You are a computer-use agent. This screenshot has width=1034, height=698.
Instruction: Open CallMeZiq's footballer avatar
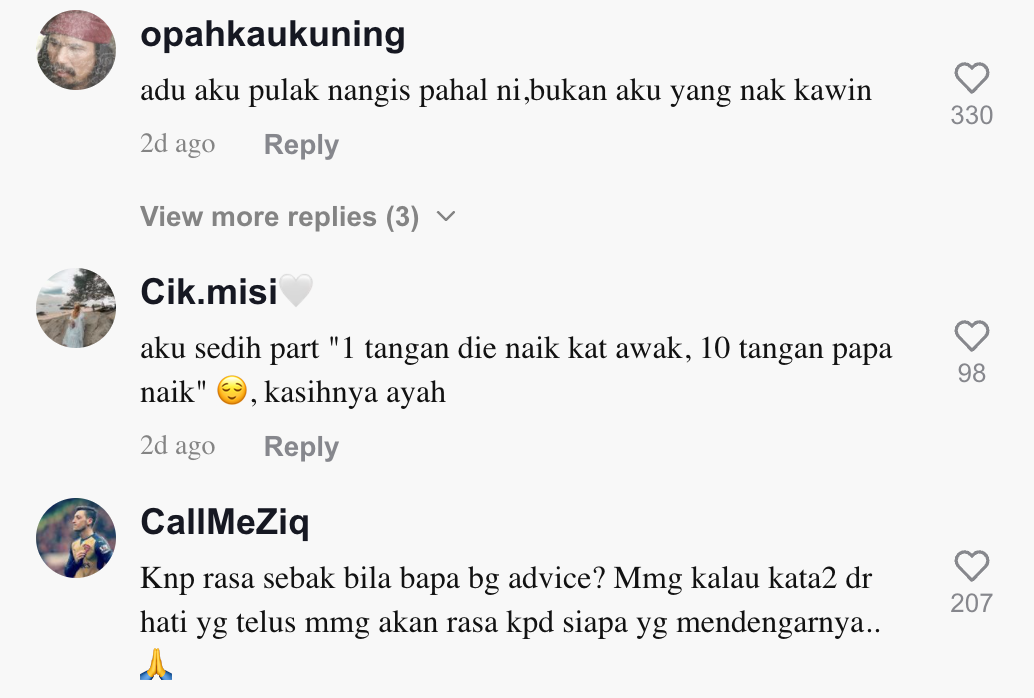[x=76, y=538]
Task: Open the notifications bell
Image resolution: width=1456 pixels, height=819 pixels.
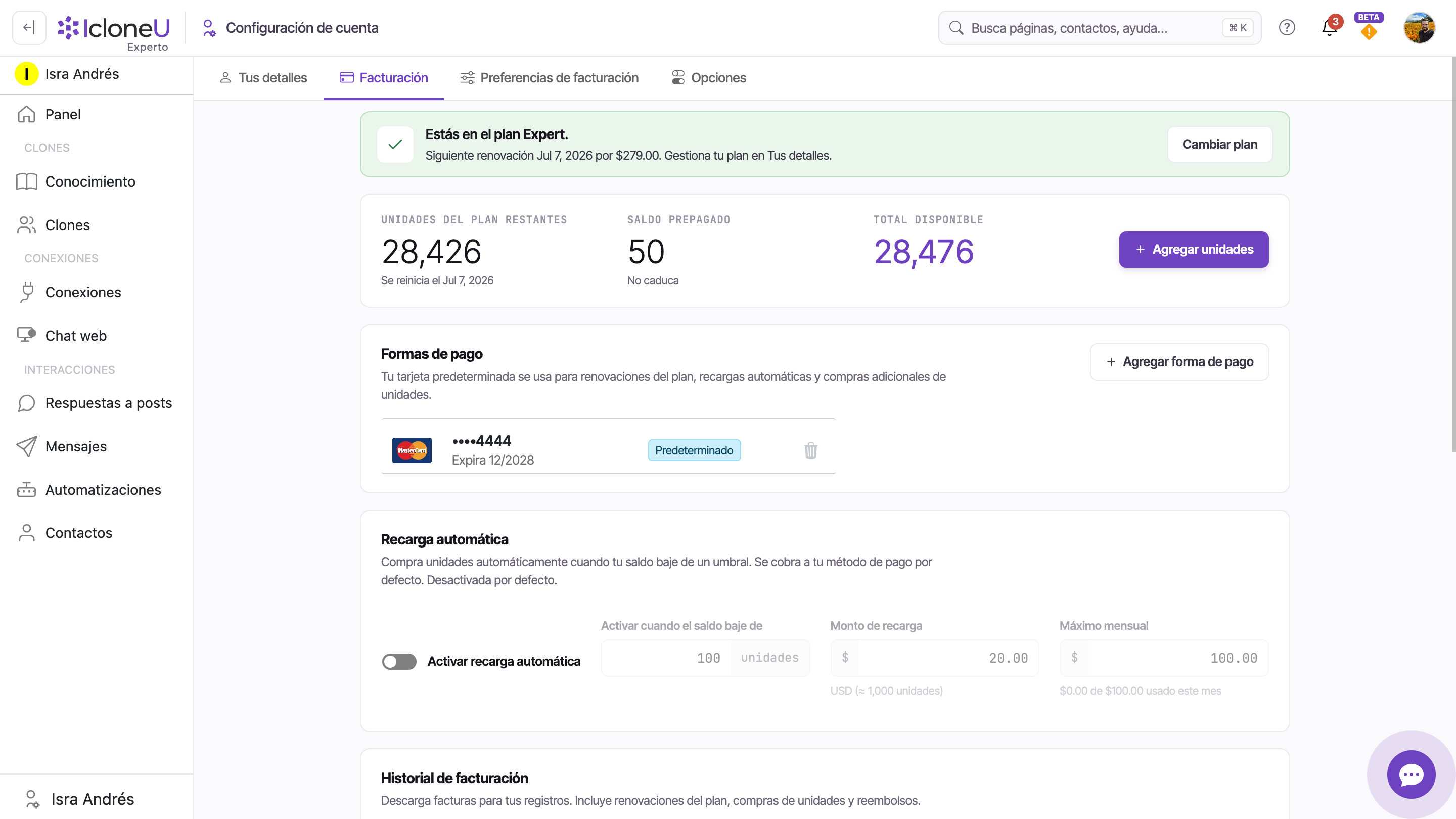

- _Given request_: Please give the data above as a numbered list, one line per item, with blank lines and pictures left out.

- _Reply to the exercise_:
1. You are a computer-use agent. This screenshot has width=1034, height=698.
2. Instruction: Open CallMeZiq's footballer avatar
3. [x=76, y=538]
4. Task: Open the notifications bell
5. Image resolution: width=1456 pixels, height=819 pixels.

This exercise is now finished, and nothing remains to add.